_Assignment_: Each line of the records that holds "agent" should be shown in full.

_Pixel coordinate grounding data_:
######
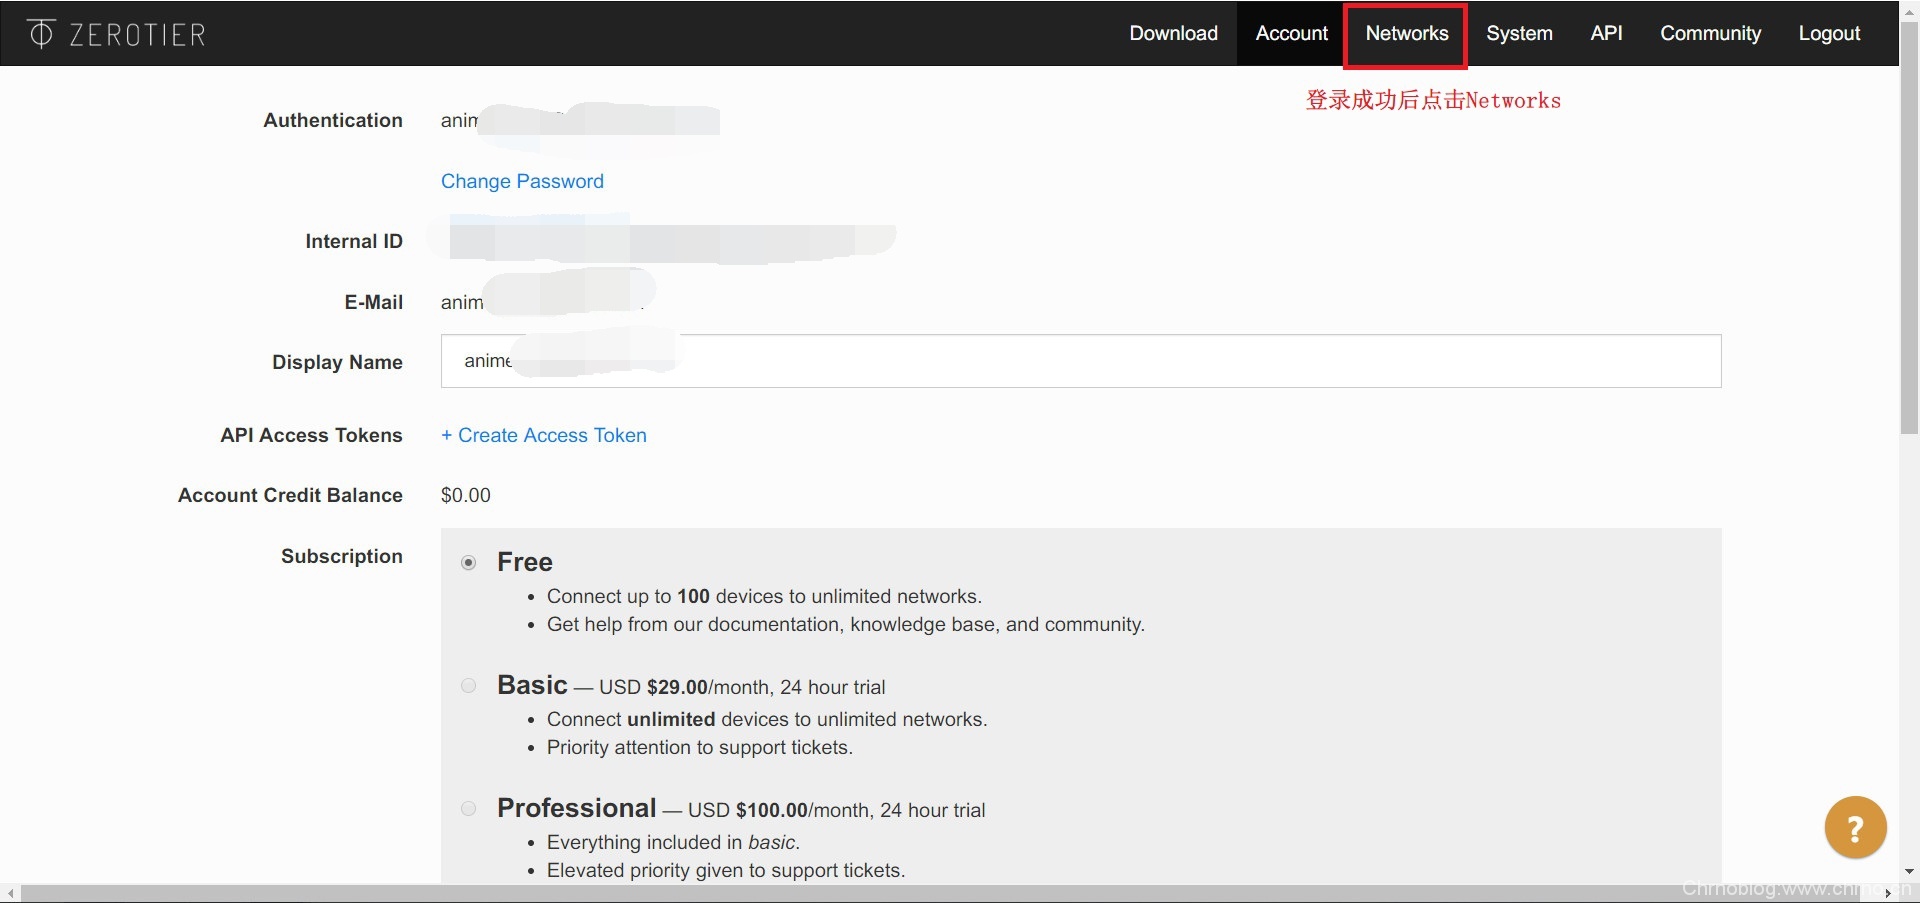Screen dimensions: 1920x903
Task: Switch to the Account tab
Action: [x=1291, y=33]
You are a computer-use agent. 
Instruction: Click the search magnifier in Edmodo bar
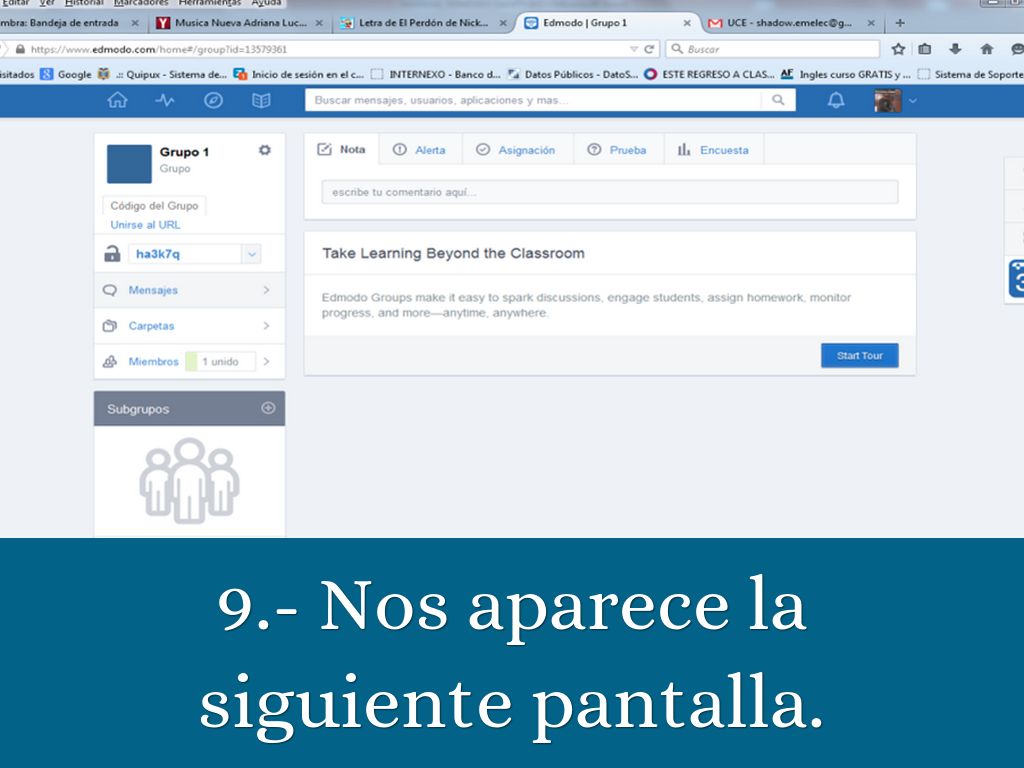[x=778, y=100]
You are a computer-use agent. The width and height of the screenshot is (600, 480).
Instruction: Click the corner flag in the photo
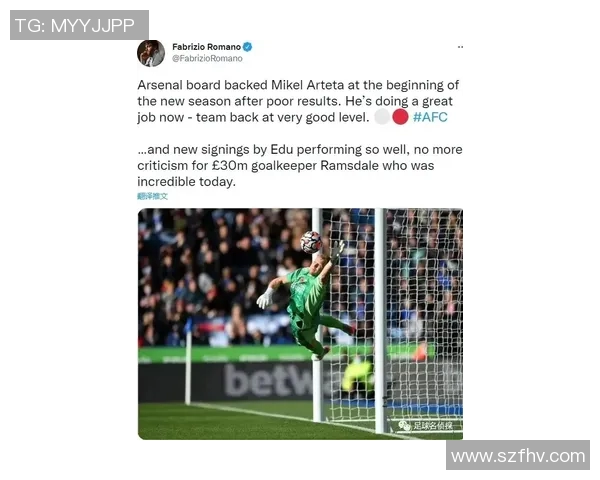coord(188,362)
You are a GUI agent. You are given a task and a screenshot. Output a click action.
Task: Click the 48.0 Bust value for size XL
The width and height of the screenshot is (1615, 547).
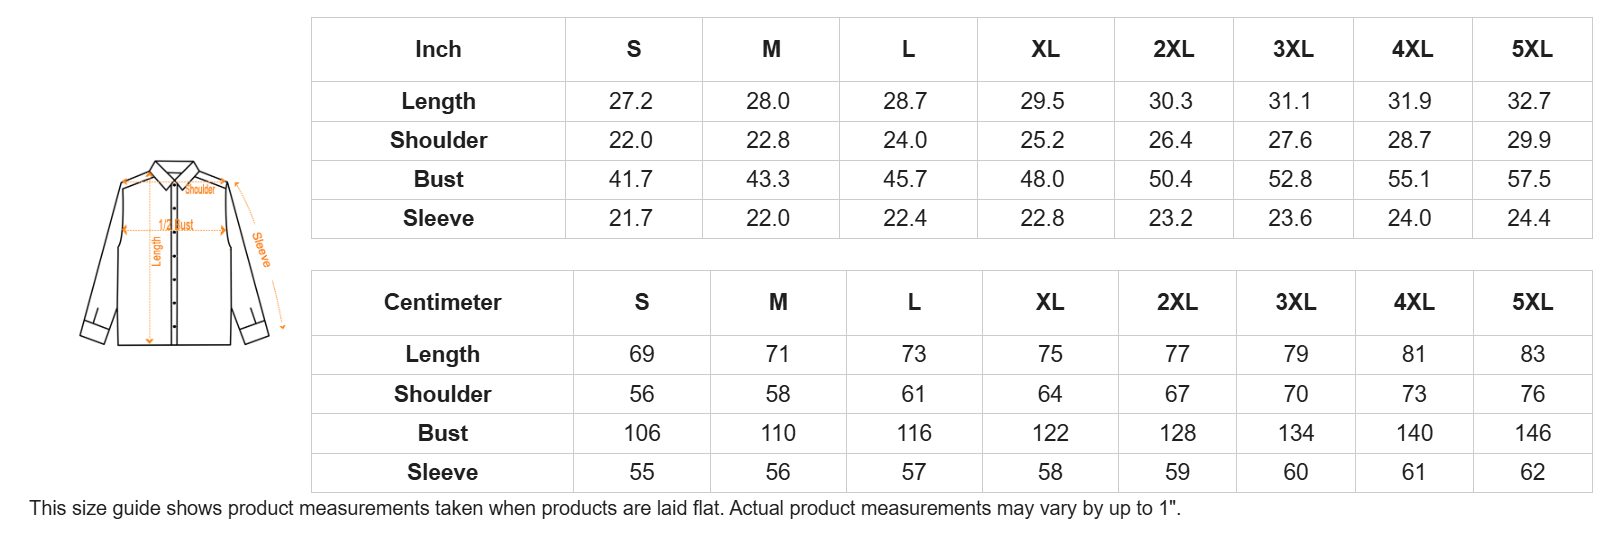tap(1042, 179)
######
_Solved problem_:
You are a computer-use agent. 
You are a computer-use agent. The width and height of the screenshot is (600, 480).
You are a GUI agent. You are given a task and a screenshot. Output a click action.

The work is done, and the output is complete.